[WHAT TO WORK ON] Starting at the first row and stopping after the line that contains "click(440, 499)", rename "GUI agent" to "screen assistant" and leave everything else unchanged.

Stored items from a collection
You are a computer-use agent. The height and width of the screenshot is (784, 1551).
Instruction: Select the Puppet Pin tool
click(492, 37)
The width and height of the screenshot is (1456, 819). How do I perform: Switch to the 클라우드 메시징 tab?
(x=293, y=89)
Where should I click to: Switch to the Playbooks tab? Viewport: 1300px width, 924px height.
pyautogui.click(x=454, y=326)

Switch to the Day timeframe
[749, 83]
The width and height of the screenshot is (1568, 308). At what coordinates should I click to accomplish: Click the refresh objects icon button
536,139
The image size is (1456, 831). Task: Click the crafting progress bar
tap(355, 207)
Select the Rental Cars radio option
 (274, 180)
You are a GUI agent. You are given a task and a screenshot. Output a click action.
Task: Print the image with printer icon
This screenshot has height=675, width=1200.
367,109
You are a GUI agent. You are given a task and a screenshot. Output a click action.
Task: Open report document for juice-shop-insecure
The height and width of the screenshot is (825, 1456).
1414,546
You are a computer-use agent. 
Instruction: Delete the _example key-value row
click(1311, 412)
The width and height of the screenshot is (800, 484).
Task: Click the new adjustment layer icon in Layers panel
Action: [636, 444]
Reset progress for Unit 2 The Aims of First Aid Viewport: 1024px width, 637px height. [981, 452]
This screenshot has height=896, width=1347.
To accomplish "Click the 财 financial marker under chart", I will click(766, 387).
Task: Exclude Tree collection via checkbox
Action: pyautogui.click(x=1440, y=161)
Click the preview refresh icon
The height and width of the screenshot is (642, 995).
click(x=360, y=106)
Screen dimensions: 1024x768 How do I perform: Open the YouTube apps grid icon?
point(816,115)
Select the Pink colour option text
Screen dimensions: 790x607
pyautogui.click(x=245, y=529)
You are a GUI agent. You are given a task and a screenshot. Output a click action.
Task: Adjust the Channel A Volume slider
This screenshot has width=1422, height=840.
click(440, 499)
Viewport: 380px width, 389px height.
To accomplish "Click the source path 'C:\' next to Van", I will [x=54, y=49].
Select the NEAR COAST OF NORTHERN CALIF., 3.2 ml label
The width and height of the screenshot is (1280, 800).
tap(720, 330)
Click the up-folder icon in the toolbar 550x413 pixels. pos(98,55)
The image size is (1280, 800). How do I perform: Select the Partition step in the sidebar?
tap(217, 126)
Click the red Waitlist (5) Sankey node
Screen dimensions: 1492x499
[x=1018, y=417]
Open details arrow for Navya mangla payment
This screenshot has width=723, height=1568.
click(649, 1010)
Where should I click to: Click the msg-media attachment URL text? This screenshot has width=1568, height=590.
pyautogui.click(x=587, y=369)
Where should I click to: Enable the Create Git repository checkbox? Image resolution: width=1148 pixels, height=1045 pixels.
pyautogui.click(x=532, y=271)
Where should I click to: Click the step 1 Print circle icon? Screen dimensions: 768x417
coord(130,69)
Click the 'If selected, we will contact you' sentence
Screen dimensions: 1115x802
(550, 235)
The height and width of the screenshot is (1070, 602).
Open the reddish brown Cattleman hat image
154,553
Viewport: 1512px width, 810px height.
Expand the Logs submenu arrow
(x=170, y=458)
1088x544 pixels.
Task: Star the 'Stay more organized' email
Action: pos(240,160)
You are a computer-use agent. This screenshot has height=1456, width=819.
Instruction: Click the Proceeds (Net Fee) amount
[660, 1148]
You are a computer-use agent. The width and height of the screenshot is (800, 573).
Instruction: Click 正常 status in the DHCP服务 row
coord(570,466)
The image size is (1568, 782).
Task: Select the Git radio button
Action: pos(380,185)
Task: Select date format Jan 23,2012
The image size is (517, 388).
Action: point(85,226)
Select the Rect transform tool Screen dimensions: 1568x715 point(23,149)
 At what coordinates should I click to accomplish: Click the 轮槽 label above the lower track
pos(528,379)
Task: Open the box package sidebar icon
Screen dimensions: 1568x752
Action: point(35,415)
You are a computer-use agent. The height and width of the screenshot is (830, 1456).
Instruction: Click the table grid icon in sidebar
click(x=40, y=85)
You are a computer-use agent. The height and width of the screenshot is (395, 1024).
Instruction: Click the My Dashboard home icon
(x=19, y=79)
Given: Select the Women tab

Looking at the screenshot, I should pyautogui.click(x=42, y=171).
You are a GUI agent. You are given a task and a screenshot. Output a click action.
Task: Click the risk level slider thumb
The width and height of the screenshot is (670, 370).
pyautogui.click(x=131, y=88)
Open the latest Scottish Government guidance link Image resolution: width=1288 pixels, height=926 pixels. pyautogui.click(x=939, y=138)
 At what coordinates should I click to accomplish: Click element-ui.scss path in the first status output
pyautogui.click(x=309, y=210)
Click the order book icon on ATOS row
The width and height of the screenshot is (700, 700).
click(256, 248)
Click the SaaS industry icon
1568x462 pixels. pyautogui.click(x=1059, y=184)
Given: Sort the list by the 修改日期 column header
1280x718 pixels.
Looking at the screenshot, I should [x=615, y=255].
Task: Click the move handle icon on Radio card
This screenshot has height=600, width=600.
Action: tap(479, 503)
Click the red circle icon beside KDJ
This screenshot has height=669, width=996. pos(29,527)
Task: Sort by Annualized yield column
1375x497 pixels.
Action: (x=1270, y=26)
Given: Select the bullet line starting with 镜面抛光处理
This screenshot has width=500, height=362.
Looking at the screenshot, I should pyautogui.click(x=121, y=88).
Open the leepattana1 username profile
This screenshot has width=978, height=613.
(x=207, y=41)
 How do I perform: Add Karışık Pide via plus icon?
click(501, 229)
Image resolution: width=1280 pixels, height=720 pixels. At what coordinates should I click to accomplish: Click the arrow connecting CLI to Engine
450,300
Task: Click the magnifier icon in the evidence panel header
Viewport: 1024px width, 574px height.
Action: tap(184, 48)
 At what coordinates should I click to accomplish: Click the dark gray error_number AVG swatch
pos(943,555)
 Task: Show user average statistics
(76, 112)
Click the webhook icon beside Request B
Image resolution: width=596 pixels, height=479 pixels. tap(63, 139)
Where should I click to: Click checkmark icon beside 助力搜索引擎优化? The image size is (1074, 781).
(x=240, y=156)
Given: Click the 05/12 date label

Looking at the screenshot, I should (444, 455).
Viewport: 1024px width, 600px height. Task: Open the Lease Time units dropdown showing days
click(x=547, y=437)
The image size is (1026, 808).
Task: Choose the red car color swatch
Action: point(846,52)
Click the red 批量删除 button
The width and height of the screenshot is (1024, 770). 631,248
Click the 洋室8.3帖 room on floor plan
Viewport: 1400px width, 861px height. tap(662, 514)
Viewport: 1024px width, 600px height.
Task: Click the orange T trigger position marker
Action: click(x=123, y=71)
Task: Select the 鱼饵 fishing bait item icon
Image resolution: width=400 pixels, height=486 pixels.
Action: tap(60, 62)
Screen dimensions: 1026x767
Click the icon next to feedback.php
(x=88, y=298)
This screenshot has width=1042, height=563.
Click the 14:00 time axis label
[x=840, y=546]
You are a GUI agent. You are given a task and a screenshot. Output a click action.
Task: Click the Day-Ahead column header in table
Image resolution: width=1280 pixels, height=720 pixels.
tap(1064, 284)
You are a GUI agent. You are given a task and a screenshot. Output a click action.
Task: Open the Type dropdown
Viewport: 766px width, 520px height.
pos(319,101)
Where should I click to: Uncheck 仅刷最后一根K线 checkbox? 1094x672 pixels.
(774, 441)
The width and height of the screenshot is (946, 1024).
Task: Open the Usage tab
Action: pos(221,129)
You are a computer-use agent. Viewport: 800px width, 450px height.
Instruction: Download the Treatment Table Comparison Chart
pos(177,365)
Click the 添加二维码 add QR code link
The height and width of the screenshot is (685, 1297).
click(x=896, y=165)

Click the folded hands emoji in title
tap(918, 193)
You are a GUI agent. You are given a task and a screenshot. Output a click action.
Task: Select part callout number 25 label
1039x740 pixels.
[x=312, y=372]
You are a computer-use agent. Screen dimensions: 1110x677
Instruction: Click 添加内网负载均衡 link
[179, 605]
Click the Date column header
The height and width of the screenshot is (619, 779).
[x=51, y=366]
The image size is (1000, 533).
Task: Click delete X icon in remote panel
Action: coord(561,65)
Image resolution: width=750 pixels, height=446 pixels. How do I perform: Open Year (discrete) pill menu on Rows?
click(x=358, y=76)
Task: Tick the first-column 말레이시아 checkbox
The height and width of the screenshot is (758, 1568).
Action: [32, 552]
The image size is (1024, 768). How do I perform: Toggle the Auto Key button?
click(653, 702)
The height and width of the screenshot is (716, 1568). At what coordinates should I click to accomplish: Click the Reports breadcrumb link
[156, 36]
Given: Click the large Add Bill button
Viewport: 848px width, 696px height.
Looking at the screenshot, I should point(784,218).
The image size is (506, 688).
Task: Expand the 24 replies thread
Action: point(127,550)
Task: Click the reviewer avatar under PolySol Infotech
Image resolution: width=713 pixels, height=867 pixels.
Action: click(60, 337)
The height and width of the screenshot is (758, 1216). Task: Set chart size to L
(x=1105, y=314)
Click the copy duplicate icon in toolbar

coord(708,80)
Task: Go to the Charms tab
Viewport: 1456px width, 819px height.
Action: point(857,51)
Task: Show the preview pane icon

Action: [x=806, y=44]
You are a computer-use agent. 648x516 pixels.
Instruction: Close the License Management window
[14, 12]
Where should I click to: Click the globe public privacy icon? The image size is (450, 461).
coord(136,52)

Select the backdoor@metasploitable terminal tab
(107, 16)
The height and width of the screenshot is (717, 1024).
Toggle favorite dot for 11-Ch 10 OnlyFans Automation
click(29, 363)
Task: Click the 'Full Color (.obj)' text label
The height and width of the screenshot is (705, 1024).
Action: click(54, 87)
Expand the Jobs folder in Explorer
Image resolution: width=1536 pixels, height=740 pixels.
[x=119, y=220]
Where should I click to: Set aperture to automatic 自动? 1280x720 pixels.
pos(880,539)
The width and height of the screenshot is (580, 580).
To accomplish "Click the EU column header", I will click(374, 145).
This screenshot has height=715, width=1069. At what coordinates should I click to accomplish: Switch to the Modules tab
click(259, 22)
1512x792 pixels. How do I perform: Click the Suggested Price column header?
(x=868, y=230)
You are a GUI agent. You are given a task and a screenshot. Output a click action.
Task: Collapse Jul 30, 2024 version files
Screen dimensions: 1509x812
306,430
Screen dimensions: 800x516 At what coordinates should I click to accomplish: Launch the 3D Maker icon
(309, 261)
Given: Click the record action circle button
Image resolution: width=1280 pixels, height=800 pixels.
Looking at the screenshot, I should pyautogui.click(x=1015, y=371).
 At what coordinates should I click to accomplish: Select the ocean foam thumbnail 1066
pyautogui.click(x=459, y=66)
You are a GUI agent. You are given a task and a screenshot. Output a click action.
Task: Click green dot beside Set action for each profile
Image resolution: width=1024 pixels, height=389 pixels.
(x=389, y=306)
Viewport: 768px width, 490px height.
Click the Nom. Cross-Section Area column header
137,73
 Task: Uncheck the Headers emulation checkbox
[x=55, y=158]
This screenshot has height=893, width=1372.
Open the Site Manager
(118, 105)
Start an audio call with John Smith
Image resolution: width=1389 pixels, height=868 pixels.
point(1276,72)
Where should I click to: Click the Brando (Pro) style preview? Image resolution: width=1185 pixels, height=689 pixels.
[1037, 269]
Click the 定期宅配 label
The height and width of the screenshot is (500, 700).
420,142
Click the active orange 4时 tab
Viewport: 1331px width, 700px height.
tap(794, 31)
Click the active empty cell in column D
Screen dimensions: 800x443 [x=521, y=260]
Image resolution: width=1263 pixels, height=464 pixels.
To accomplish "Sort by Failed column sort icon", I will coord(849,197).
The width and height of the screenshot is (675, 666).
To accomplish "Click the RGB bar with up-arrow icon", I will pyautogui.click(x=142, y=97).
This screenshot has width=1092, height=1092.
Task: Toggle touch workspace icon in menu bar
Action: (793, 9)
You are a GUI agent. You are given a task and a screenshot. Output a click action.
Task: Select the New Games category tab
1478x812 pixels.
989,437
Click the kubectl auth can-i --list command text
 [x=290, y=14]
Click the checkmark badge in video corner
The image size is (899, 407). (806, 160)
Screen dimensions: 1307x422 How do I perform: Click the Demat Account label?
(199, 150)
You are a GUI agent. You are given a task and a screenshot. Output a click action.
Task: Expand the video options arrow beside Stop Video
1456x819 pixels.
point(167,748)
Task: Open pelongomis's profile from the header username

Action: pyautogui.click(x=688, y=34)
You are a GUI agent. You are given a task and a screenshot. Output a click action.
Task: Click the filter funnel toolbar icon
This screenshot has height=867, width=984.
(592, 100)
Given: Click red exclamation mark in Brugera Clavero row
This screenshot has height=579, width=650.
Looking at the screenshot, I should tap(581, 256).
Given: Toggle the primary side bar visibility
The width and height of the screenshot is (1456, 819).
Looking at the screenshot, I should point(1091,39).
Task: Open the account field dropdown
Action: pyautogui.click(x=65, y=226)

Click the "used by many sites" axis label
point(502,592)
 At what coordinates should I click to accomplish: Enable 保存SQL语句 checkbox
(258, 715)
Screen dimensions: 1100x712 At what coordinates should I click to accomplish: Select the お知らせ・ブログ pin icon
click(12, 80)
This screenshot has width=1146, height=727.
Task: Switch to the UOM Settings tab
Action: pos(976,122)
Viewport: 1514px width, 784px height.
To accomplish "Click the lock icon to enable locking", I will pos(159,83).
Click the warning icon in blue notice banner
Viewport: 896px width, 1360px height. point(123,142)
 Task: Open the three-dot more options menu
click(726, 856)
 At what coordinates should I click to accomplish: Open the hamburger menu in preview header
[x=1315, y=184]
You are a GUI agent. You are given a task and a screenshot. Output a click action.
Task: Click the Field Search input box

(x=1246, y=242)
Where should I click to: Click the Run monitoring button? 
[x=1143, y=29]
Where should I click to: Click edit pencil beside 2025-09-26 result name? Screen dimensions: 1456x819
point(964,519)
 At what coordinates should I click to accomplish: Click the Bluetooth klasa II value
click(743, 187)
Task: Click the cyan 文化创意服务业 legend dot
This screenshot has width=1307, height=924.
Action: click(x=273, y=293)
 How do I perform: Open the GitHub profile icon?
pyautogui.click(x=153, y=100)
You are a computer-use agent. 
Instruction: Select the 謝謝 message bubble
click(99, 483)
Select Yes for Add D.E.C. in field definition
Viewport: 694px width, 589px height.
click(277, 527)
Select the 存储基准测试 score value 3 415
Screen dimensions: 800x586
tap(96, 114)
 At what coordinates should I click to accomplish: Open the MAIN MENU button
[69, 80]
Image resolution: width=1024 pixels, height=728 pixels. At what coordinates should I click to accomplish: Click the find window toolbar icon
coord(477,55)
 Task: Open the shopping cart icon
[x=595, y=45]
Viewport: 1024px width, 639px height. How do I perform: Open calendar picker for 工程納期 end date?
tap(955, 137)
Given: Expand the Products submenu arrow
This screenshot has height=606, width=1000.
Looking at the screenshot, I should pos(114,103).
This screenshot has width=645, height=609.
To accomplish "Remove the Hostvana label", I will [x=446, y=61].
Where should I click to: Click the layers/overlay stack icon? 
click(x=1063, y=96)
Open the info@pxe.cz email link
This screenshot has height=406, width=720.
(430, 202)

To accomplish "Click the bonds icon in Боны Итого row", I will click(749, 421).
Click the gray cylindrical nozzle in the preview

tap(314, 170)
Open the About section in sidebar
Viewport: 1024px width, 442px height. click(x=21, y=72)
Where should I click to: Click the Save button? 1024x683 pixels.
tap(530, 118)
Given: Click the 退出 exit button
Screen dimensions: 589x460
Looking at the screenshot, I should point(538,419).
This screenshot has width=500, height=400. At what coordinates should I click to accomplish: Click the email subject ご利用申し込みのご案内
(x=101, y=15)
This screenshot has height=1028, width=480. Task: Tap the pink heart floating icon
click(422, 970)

[EXERCISE ANSWER]
You are a computer-use agent. The height and width of the screenshot is (784, 1551).
Instruction: Select the Puppet Pin tool
click(492, 37)
The width and height of the screenshot is (1456, 819). How do I perform: Switch to the 클라우드 메시징 tab?
(x=293, y=89)
Where should I click to: Switch to the Playbooks tab? Viewport: 1300px width, 924px height.
pyautogui.click(x=454, y=326)

Switch to the Day timeframe
[749, 83]
The width and height of the screenshot is (1568, 308). At what coordinates should I click to accomplish: Click the refresh objects icon button
536,139
The image size is (1456, 831). Task: Click the crafting progress bar
tap(355, 207)
Select the Rental Cars radio option
 (274, 180)
You are a screen assistant. You are given a task and a screenshot. Output a click action.
Task: Print the image with printer icon
This screenshot has height=675, width=1200.
367,109
You are a screen assistant. You are given a task and a screenshot. Output a click action.
Task: Open report document for juice-shop-insecure
The height and width of the screenshot is (825, 1456).
1414,546
You are a computer-use agent. 
Instruction: Delete the _example key-value row
click(1311, 412)
The width and height of the screenshot is (800, 484).
Task: Click the new adjustment layer icon in Layers panel
Action: [636, 444]
Reset progress for Unit 2 The Aims of First Aid Viewport: 1024px width, 637px height. [981, 452]
This screenshot has height=896, width=1347.
To accomplish "Click the 财 financial marker under chart", I will click(766, 387).
Task: Exclude Tree collection via checkbox
Action: pyautogui.click(x=1440, y=161)
Click the preview refresh icon
The height and width of the screenshot is (642, 995).
click(x=360, y=106)
Screen dimensions: 1024x768 How do I perform: Open the YouTube apps grid icon?
point(816,115)
Select the Pink colour option text
Screen dimensions: 790x607
pyautogui.click(x=245, y=529)
You are a screen assistant. You are given a task and a screenshot. Output a click action.
Task: Adjust the Channel A Volume slider
This screenshot has width=1422, height=840.
click(440, 499)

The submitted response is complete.